An essential guide to shirting fabrics

At Christakis Athens we have been making handmade men’s shirts since 1947. For us, one of the most important things in every garment is the material that a shirt is made of. Softness, drape, ease of care, appearance and design are the factors we examine before introducing new fabrics to our collection. Firstly the fibre used for the shirting is of great importance. Natural materials such as cotton, linen, silk, virgin wool and cashmere are the staple threads that we are after at Christakis Athens.

While wool and linen offer very distinctive characteristics, cotton remains the “king” of shirting fabrics. Especially if we talk about Giza, Sea Island or Pima extrafine cotton, with which usually one cannot go wrong. But even then, other characteristics play their role in the final product. Thus one may hear about single or double folded cotton, 80/2 versus 240/2 and poplin or oxford fabric. If you are one of the people getting a bit confused with these terms, in the next paragraphs we will attempt to clarify things for you.

shirting_fabrics_poplin

Single Vs Double Fold Cotton

Sometimes described also as 1-ply or 2-ply, this indicates the number of yarns twisted together to create a single thread. Two fold fabrics are usually finer, they tend to have a softer feel and be more durable. Our Classic shirts and most of our Weekender shirts are made with Two-Fold cotton.

We sometimes use special 1-ply fabrics when we want to create a more casual result. A latest addition is the 3-ply extrafine fabric with its amazing softness and natural crease resistance, currently available only in our bespoke service.

Yarn Count

Yarn count specifies the size (fineness) of the fabric’s thread itself. Higher number (e.g. 170/2) shows more threads are used by square inch, thus revealing that finer threads are used. Finer threads usually result in smoother, softer and lighter fabrics.
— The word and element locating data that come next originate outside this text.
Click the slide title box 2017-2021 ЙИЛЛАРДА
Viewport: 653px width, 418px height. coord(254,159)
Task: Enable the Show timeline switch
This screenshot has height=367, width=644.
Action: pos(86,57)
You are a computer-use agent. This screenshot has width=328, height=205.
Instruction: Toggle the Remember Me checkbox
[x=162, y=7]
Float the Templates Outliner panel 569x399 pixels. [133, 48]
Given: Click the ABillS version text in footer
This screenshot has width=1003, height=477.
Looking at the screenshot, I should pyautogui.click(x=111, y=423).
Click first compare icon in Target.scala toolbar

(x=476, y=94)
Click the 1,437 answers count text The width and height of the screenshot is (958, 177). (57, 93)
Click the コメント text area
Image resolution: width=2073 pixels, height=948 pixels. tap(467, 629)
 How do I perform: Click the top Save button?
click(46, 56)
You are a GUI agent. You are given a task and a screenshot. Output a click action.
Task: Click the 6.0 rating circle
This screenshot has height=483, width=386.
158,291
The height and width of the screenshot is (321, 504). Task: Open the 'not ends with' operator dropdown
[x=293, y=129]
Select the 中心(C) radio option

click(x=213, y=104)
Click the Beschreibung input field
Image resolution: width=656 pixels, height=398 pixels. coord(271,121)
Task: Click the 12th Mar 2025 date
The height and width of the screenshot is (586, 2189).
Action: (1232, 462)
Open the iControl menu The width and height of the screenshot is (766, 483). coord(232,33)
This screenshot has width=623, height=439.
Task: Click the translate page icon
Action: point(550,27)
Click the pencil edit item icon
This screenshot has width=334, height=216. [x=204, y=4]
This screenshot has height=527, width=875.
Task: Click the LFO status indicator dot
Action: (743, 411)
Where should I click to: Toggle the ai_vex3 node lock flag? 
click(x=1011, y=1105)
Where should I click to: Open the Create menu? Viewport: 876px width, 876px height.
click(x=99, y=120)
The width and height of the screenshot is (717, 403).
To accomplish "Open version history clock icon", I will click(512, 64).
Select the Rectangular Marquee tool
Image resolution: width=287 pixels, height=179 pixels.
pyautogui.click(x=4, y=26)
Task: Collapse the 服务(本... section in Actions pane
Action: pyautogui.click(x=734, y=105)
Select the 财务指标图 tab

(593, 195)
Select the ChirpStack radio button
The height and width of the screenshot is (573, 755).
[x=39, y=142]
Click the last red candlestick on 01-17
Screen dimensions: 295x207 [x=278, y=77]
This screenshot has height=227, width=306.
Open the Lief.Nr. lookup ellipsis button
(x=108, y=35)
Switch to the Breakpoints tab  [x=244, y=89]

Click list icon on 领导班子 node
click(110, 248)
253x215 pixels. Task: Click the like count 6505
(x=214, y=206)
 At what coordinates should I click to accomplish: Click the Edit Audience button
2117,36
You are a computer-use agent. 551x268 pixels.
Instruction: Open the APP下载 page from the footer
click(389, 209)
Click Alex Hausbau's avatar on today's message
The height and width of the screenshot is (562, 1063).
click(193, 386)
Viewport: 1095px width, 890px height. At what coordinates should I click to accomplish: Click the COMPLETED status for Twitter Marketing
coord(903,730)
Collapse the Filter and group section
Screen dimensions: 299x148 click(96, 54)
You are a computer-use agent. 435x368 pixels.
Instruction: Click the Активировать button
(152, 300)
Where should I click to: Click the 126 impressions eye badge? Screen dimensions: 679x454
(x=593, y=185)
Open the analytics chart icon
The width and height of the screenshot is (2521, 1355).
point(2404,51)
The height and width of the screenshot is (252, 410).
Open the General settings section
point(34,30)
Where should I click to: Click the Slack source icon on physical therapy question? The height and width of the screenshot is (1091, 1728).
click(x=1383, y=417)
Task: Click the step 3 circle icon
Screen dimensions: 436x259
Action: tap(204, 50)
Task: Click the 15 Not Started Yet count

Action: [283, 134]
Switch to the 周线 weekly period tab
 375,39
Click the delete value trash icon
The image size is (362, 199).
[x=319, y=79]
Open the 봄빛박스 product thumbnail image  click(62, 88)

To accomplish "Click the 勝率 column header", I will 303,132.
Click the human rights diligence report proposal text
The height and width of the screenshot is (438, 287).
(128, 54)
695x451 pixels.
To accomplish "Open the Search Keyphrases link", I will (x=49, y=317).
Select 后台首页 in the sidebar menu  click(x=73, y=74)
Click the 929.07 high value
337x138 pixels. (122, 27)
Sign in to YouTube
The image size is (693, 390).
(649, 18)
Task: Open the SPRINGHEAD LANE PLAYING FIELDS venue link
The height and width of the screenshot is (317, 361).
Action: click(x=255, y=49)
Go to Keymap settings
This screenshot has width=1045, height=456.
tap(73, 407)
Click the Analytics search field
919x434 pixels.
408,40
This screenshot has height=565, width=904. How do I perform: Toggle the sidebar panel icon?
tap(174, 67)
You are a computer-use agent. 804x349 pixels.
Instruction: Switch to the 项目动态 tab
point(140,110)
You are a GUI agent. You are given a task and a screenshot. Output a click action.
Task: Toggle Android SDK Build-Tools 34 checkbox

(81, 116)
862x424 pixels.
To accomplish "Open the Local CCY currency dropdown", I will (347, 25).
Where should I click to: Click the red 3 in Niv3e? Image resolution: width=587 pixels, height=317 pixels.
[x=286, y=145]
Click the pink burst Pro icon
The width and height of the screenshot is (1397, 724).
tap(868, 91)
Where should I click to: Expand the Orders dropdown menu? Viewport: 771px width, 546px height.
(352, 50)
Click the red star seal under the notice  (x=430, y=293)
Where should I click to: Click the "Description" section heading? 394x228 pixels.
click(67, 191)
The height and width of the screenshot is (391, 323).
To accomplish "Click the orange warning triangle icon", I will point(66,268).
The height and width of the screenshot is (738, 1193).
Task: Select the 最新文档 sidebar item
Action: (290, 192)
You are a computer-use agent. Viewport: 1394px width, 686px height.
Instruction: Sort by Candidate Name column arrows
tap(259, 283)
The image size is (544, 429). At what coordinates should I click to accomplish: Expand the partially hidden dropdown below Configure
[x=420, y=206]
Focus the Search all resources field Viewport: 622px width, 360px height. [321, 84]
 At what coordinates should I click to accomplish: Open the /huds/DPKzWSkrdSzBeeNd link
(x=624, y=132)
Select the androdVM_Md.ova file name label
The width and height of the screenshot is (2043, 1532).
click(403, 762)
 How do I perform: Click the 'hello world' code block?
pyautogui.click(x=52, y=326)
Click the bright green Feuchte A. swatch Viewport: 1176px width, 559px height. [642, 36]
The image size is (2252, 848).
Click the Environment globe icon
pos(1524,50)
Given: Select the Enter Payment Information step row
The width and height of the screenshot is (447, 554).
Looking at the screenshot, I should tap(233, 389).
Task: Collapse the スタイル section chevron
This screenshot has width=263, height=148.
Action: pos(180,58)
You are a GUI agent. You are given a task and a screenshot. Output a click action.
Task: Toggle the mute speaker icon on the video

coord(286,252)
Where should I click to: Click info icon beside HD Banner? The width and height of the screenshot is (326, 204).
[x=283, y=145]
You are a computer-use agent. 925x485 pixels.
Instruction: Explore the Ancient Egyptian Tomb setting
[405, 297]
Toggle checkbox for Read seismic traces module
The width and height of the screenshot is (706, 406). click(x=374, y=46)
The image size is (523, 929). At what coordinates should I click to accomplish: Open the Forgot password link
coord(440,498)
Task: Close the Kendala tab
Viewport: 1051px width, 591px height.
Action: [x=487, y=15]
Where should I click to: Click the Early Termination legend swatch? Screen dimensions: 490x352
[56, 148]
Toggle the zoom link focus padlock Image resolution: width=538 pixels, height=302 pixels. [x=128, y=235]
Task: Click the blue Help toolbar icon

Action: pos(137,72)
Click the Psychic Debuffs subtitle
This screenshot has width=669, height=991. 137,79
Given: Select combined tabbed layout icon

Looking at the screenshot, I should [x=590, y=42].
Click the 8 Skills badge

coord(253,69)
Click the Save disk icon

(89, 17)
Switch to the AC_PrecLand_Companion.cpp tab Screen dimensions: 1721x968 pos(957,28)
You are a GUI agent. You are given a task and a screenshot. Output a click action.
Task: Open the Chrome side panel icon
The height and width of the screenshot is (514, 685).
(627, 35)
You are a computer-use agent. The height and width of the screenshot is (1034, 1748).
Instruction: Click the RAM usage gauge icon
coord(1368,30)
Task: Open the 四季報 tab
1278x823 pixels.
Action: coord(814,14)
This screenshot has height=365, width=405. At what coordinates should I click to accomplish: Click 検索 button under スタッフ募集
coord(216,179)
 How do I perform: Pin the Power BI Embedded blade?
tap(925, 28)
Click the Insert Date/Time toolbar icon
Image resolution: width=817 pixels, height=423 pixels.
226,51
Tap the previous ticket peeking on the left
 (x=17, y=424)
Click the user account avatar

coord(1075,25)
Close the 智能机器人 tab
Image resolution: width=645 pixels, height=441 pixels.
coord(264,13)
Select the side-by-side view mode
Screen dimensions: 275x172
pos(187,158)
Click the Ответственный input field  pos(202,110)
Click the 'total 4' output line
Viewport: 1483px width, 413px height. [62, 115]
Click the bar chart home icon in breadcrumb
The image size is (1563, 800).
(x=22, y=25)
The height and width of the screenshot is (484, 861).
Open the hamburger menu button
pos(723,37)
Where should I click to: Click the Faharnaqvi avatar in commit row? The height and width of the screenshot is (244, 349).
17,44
In our workshop we use fabrics that range from 100/2 up to 300/2(!), the latter having been described as a “miracle of human craftsmanship”. For a durable business shirt we often recommend a 120/2 cotton which tends to offer the best of both worlds (durability, appearance and feel).

Fabric Weave (Type of Fabric)

Finally, we have maybe the most important factor of all: the fabric weave. This represents the pattern with which the warp threads (vertical) and weft threads (horizontal) interweave with each other to create the type of fabric. The main types of shirting are:

Poplin

Poplin has been our staple cotton fabric since the beginning. Named after the Pope, this type of fabric is a plain weave with no visible texture to it. It feels crisp, with a good body (depending also on its weight), it is thus ideal for business shirts. The softness, smoothness and functionality of a 120/2 poplin is difficult to be replicated, particularly if we are talking about Mediterranean climates.

striped polplin cloth

Oxford

Oxford weave is a more complicated weave, resulting in heavier fabrics with the distinctive ‘dotted’ texture. For the sake of simplicity, we should separate oxford clothes into two different categories. In the first one we have the classic, relatively heavy, oxfords associated with casual shirts (see OCBD – Oxford Cloth Button Down shirts).

In the Mediterranean climate, these kinds of shirts can be usually worn in autumn, winter and spring, as their weight make them a bit heavy for summer. Now the second ones, Royal Oxfords are a completely different story. Made with finer two fold yarns, they are softer and lighter, while maintaining the distinctive birdseye texture and appearance. These shirts are perfect for business shirts as they tend to crease less than poplin shirts.

Twill

Twill weave fabrics are growing in popularity especially among sartorial connaisseurs. These fabrics have a diagonal weave structure, traditionally running from bottom left to top right. While the textured lines in classic twill are easily discernible (especially in heavier twills), this is not the case in finer twill fabrics. So, one can find fine twills (we usually suggest 140/2 and higher) with no discernible texture, but with a rather formal appearance and with way more crease resistant capabilities than poplins.

diagonal twill cloth

Of course, there are other important fabric types as well such as zephirs, giro inglese, pique, pinpoint, herringbone etc. for which we intend to write separate articles. Other factors such as finishing, washing etc. play a significant role in the final product therefore all the above information should only set a direction to one’s sartorial journey.